Same-store sales in the U.S. rose 1.2%, the ninth straight increase, but analysts had been expecting growth of 1.3%, according to Consensus Metrix. Comp sales had increased 1.5% in the previous quarter.
Wal-Mart posted a 20.6% increase in online shopping sales that added 0.5% to the U.S. same-store sales figure, the largest contribution to date. But pressure on prices lowered comparable sales in grocery by 1.5 percentage points.
“With 55% of Walmart sales coming from grocery, it was hard to escape the pain of food deflation that has bedeviled U.S. grocers for many quarters,” Fortune said.
Wal-Mart CEO Doug McMillon described the quarter as “solid,” noting that “Our e-commerce growth accelerated, operations in the U.S. continued to strengthen and international delivered another strong performance.”
Overall revenue edged up 0.7% to $118.2 billion, below analysts’ projections for $118.69 billion, while profit fell to $3.03 billion, or 98 cents a share, from $3.3 billion, or $1.03 a share, a year earlier.

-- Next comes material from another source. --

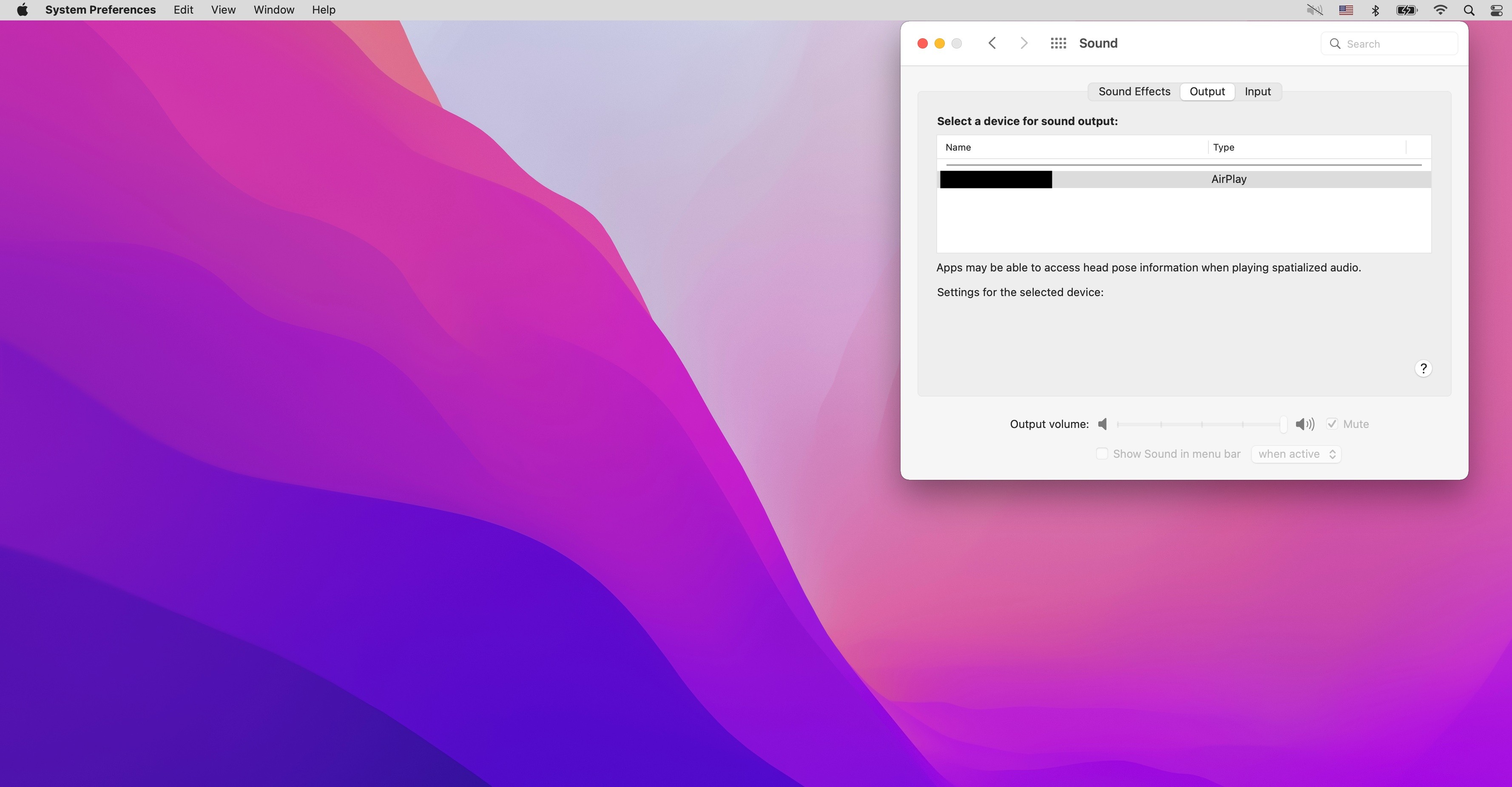
Task: Click the Search field in Sound window
Action: pos(1397,43)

In trading Thursday, Wal-Mart shares dropped 3% to $69.19. Prior to the earnings release, the stock had increased 23% in the past year.
“We view the same-store sales growth as evidence that Wal-Mart’s investment in labor, e-commerce and marketing its value message are working,” Buckingham Research Group said in a note. “However, some investors may be disappointed that traffic and comps decelerated slightly” from the last quarter.
Wal-Mart’s e-commerce business was boosted in the third quarter by the six weeks in sales from Jet.com, the online retailer it acquired for $3 billion in September. “Wal-Mart is investing heavily to fend off Amazon‘s play for more retail turf,” The Wall Street Journal noted.
The company anticipates U.S. comparable sales will rise 1% to 1.5% in the crucial holiday quarter , which would put it ahead of Target.